## TUGAS YANG DIKERJAKAN
1) Tuliskan tanpa perubahan bagian kutipan tentang strategi pasar Sababay, dari "BOD kami pun" sampai "the brand purpose?".
2) Menurut kutipan tentang strategi pasar Sababay, di mana dan kapan Blibli Fun Festival diadakan?
3) Lanjutkan kutipan tentang strategi pasar Sababay setelah kalimat terakhirnya.

Analisa saya menyanggah argumentasi internal dengan mempertimbangkan banyak faktor penting lainnya yang terlewatkan. Kemudian kami memutuskan terlebih dahulu untuk melebarkan konsentrasi pengembangan ke pasar Indonesia dengan prinsip yang sederhana dari COO Yonathan Handoyo, yaitu “Local Wine, Local Taste, and Local Wallet”. Saya merasa sangat sejalan dengan target tersebut dan berusaha untuk langsung melakukan testing pada sebuah event anak muda Blibli Fun Festival (BFF) di Eco Park, Ancol,
Jakarta, 8-9 April 2017, di mana ada dua brand minuman alkohol besar yang bersanding berdampingan.

Ketika menerima laporan penjualan setelah festivalnya usai, Sababay memiliki angka penjualan tertinggi selama event berjalan. Pencapaian ini lantas kami sikapi sebagai parameter awal yang tepat untuk lebih serius menggarap ceruk pasar milenial.
BOD kami pun memberikan keleluasaan untuk berbagai perubahan. Titik tersebut kami mulai dari penggarapan packaging, menciptakan korelasi antar semua varian yang ada. Kenapa brand ini lahir adalah sebuah hal yang menjadi begitu penting untuk diangkat
ke dalam semangat perubahan. What is the brand purpose?

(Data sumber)
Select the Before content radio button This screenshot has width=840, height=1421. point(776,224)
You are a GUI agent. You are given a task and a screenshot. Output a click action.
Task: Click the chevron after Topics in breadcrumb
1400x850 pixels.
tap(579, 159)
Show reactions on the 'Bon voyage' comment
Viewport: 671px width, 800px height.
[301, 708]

## JAWABAN TUGAS
1)
BOD kami pun memberikan keleluasaan untuk berbagai perubahan. Titik tersebut kami mulai dari penggarapan packaging, menciptakan korelasi antar semua varian yang ada. Kenapa brand ini lahir adalah sebuah hal yang menjadi begitu penting untuk diangkat
ke dalam semangat perubahan. What is the brand purpose?

2) Di Eco Park, Ancol, Jakarta, pada 8–9 April 2017.

3)
Selanjutnya, langkah apa saja yang Anda lakukan dalam mencari
brand purpose dari Sababay?

Saat itu saya belum memiliki kompas yang jernih untuk mengetahuinya. Saya berinisiatif untuk melakukan wawancara dengan Ibu Mulyati Gozali (Founder Sababay) di sebuah
akhir pekan di Bali. Pertemuan itu sangat penting karena saya harus segera memastikan brand purpose yang relate dengan target market. Akhirnya, saya bisa menyimpulkan bahwa beliau ingin menginspirasi kaum muda melalui passion-nya untuk meningkatkan agrobisnis sehingga dikenal dan diapresiasi di mata dunia. Intinya adalah untuk membangun Indonesia dan ambisi kami adalah menjadi tuan rumah di negeri sendiri.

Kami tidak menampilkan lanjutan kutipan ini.